30 917
Wijziging van de Wet openbaarmaking uit publieke middelen gefinancierde topinkomens in verband met de bescherming van informatie betreffende veiligheidsmaatregelen

nr. 6
NOTA NAAR AANLEIDING VAN HET VERSLAG

Ontvangen 6 februari 2007

Verheugd heb ik kennis genomen van de opmerkingen die de leden van de fracties van het CDA, SP, de VVD en de ChristenUnie hebben gemaakt naar aanleiding van het voorstel tot wijziging van de Wet openbaarmaking uit publieke middelen gefinancierde topinkomens (WOPT) in verband met de bescherming van informatie betreffende veiligheidsmaatregelen.

De leden van de fractie van het CDA betuigden hun instemming met het voorstel.

De leden van de fractie van de SP onderschreven het belang van de veiligheid van degenen wier inkomen openbaar wordt gemaakt. Zij vroegen zich af of de regering aanwijzingen heeft dat potentiële terroristen geïnteresseerd zijn in het feit dat bekende personen worden beschermd.

In antwoord op de vraag van de leden van de fractie van de SP kan ik meedelen dat uit (strafrechtelijke) onderzoeken uit het verleden is gebleken dat potentiële terroristen verkenningen uitvoeren om beveiligingsniveaus rond potentiële doelwitten in kaart te brengen.

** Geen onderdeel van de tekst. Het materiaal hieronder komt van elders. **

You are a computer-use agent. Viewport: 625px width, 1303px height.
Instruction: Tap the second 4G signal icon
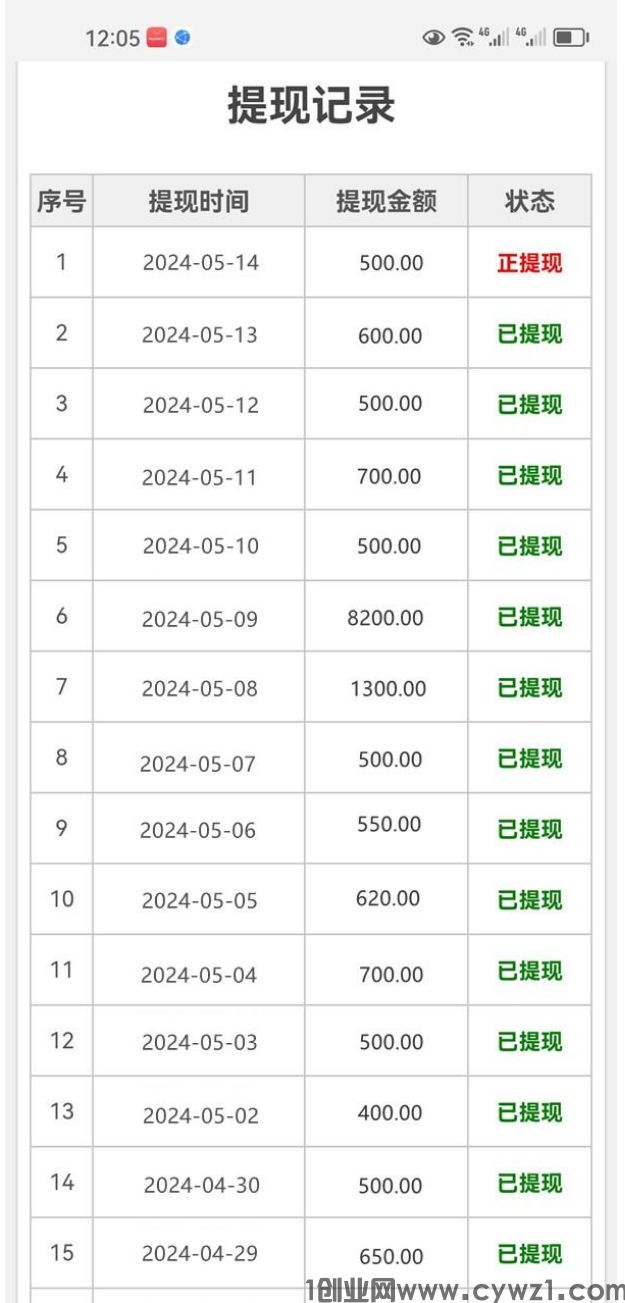(530, 38)
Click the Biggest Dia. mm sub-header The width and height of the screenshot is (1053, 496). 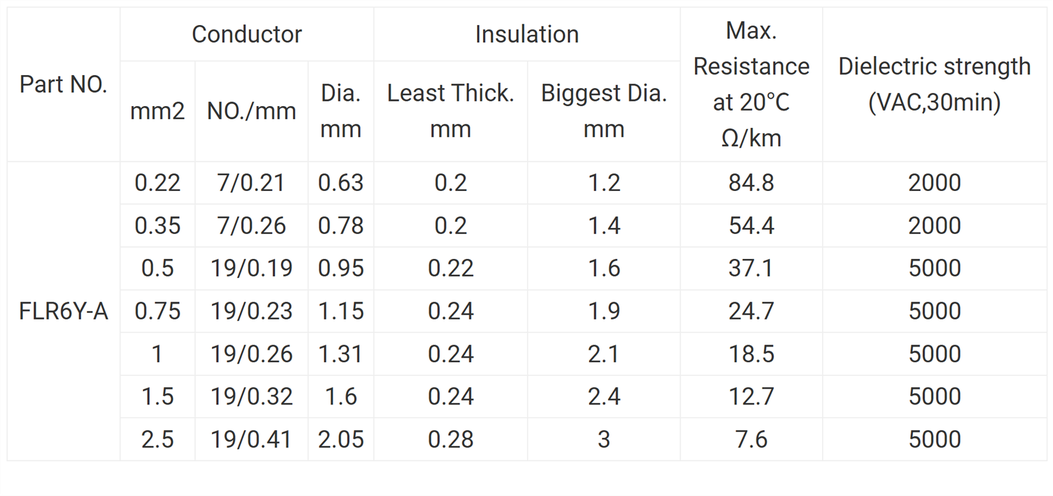(x=604, y=111)
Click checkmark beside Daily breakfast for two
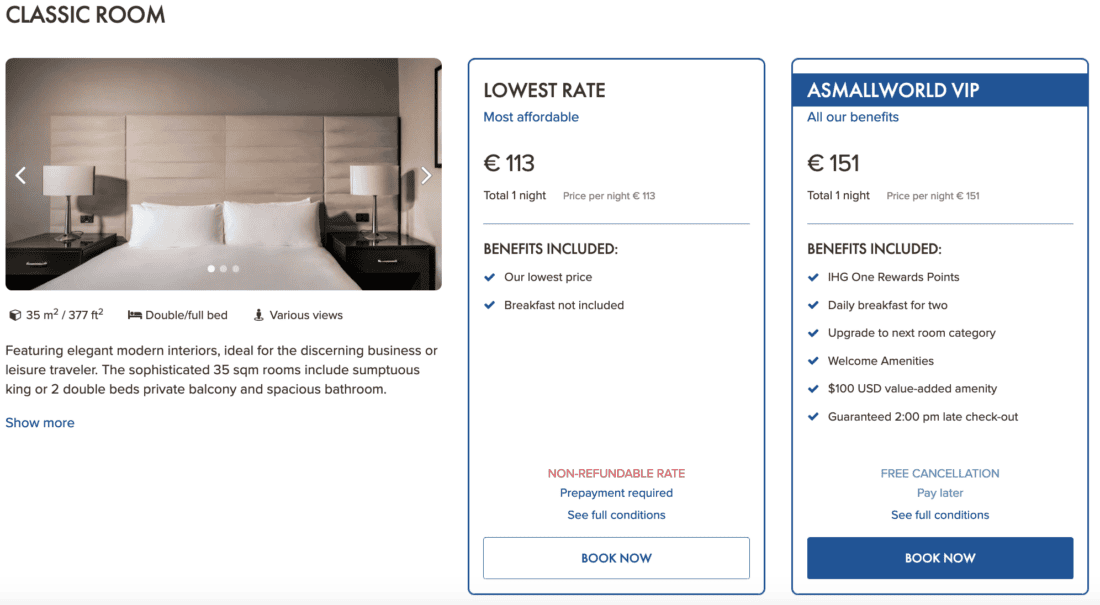The height and width of the screenshot is (605, 1100). point(814,305)
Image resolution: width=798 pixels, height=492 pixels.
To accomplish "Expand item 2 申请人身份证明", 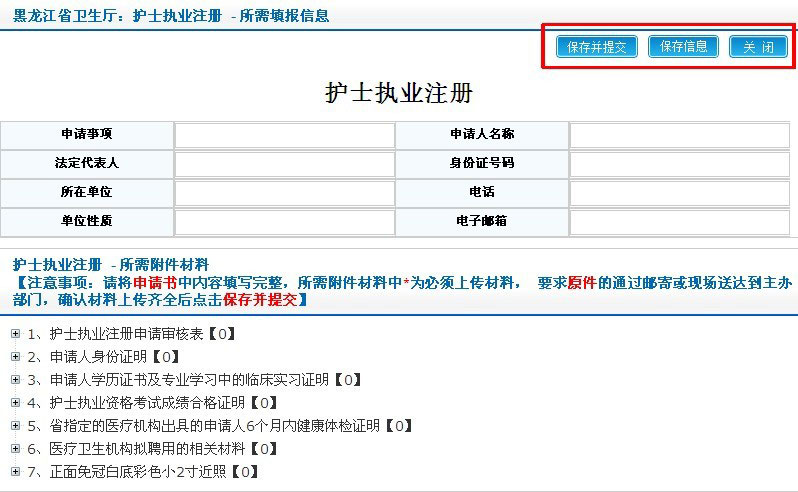I will 15,356.
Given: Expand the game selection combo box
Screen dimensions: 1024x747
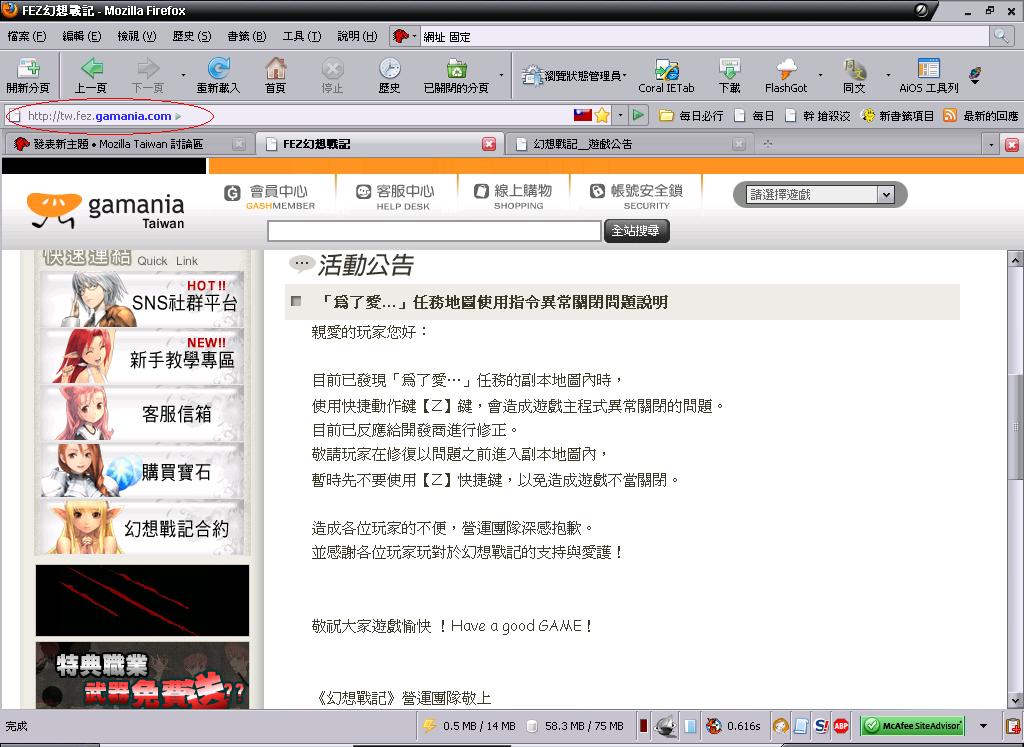Looking at the screenshot, I should [885, 195].
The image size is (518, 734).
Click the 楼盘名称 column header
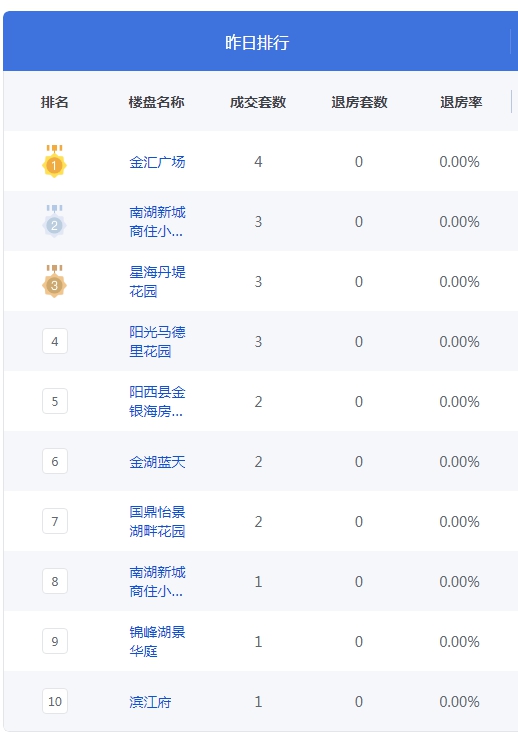point(156,102)
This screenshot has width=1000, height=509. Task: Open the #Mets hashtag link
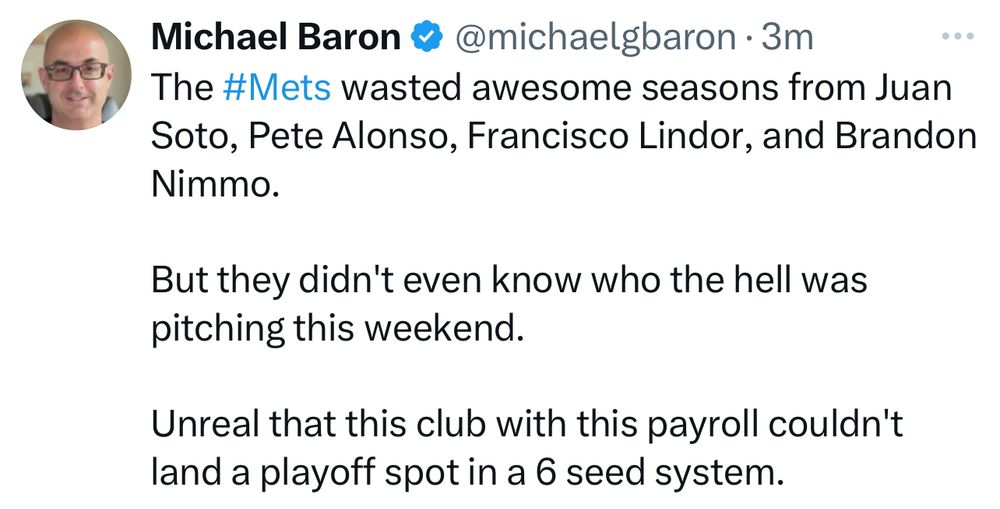[278, 87]
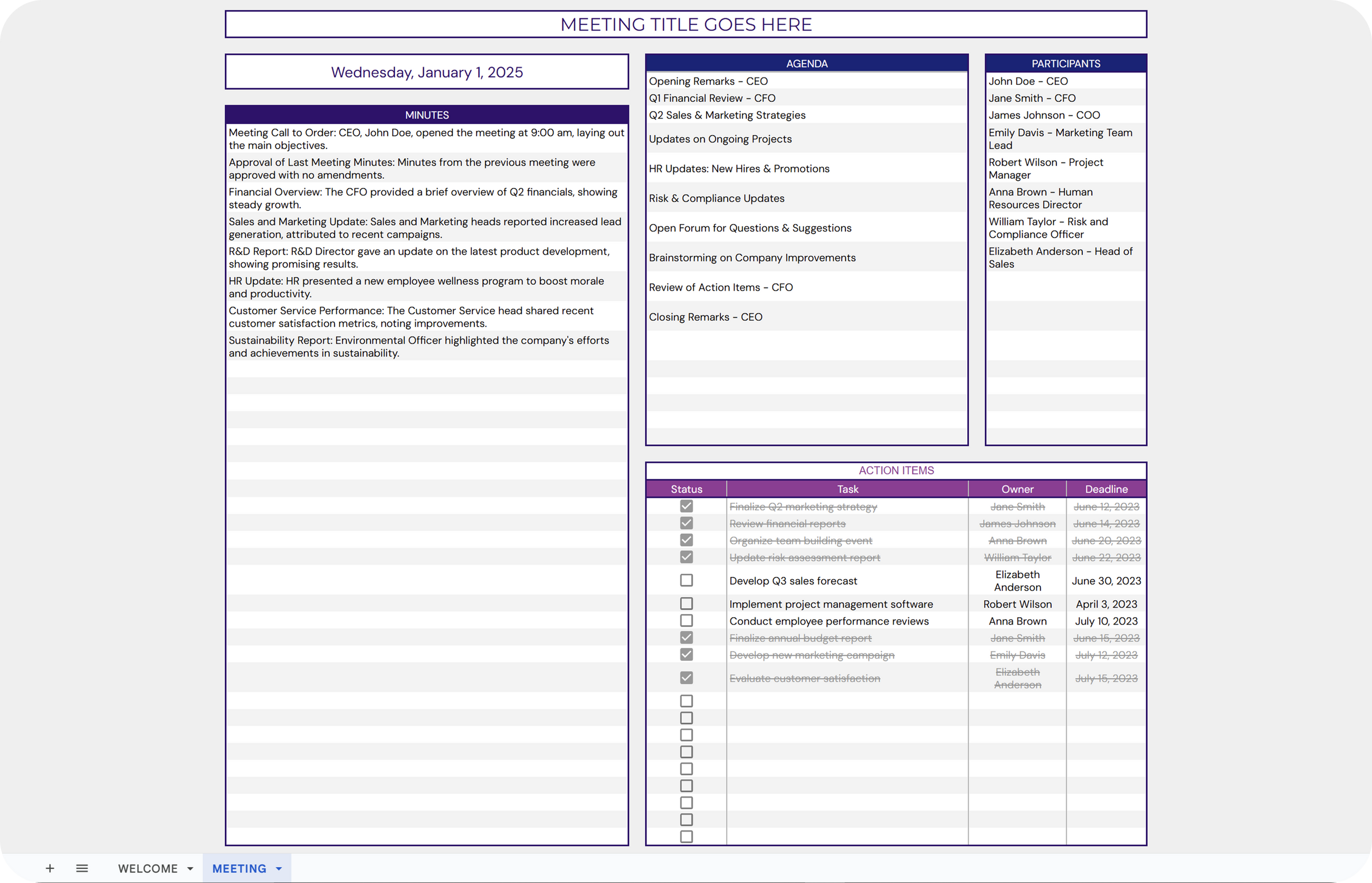This screenshot has width=1372, height=883.
Task: Toggle the Review financial reports checkbox
Action: (x=686, y=523)
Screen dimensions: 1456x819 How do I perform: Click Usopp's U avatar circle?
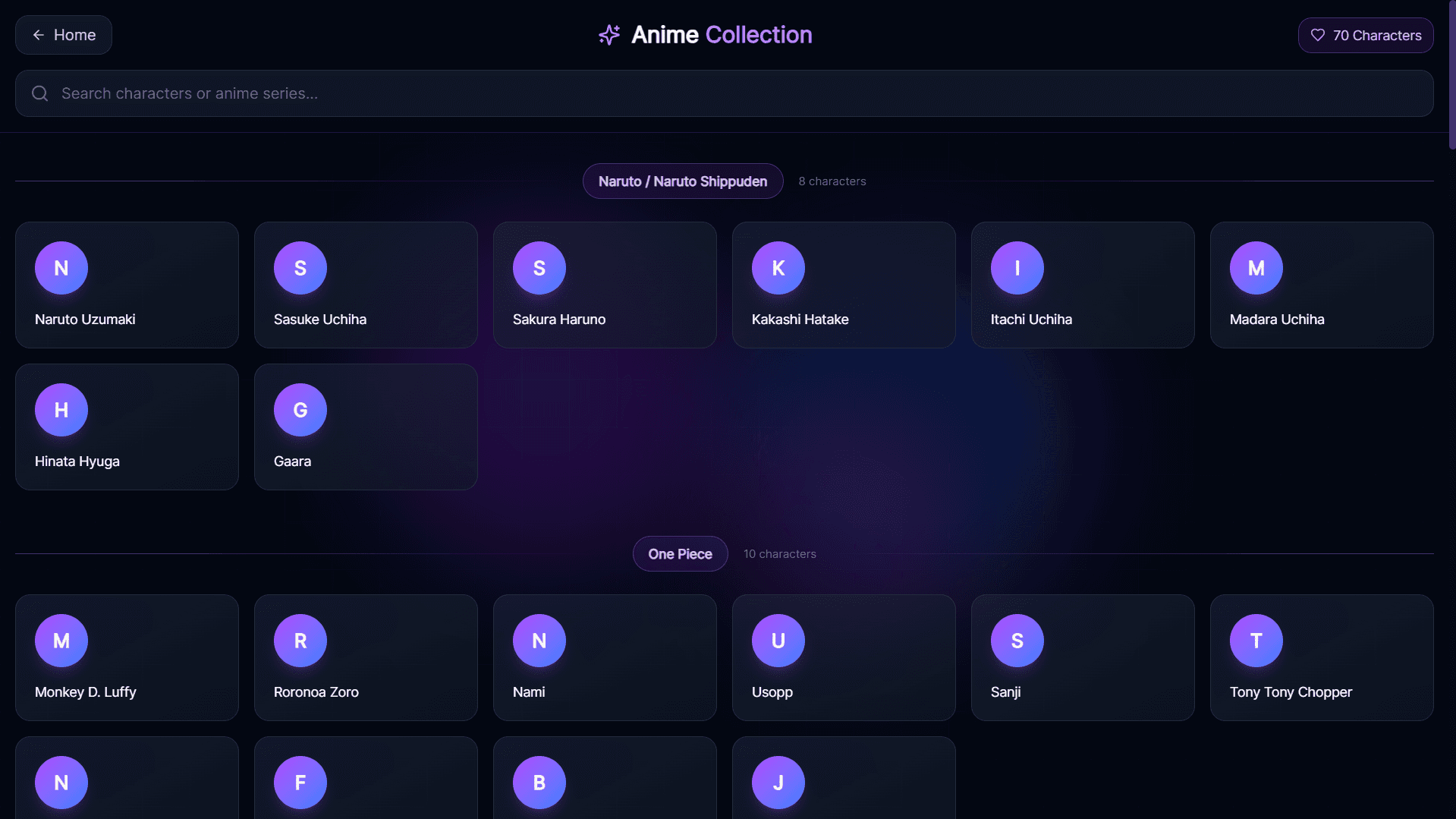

Wanneer getroffen beveiligingsmaatregelen breed bekend worden, voldoet de beveiliging niet meer. Omdat variaties in inkomen soms zijn te herleiden tot getroffen beveiligingsmaatregelen, kunnen potentiële terroristen aan de openbaarmaking van topinkomens voor hen relevante informatie ontlenen.

Ook de leden van de fractie van de VVD onderschreven het voorstel. Zij stelden daarbij de vraag aan de orde of het voorstel betekent dat het norminkomen waarboven het inkomen op grond van de WOPT openbaar wordt gemaakt, met het voorstel van wet wordt verhoogd. Anders dan de leden van de fractie van de VVD veronderstellen, heeft onderhavig voorstel van wet geen gevolg voor de berekening van het norminkomen. Het norminkomen, waarboven een inkomen op grond van de WOPT wordt openbaargemaakt, is afgeleid van het gemiddelde belastbare loon van ministers en wordt berekend op grond van de Regeling berekening gemiddelde belastbare loon ministers. Op grond van deze regeling wordt het gemiddelde belastbare loon van ministers zodanig gecorrigeerd dat het vergelijkbaar is met de componenten van het belastbare loon van degenen op wie de WOPT van toepassing is. De wijze waarop dit gemiddelde wordt berekend, heeft geen betrekking op de berekening van het door individuele ministers te melden belastbaar loon. Daardoor kan de situatie ontstaan dat een minister die een beveiligde dienstauto heeft, een aanzienlijke bijtelling krijgt bij zijn belastbaar loon, zodat zijn belastbaar loon uitstijgt boven het gemiddelde. Op grond van onderhavig voorstel van wet hoeft de bijtelling bij het belastbaar loon niet meer op grond van de WOPT openbaar gemaakt te worden. De bijtelling blijft echter fiscaal gezien onderdeel uitmaken van het belastbare loon van de betreffende minister.

De leden van de fractie van de ChristenUnie toonden begrip voor de aan het voorstel van wet ten grondslag liggende argumentatie. Deze leden veronderstelden dat de zinsnede «De bepaling is tevens van toepassing op andere – thans niet voorziene – maatregelen die gevolgen zouden hebben voor het belastbare loon van ministers of staatssecretarissen» uit de memorie van toelichting uitsluitend ziet op getroffen veiligheidsmaatregelen. Ik kan deze leden bevestigen dat hun veronderstelling juist is.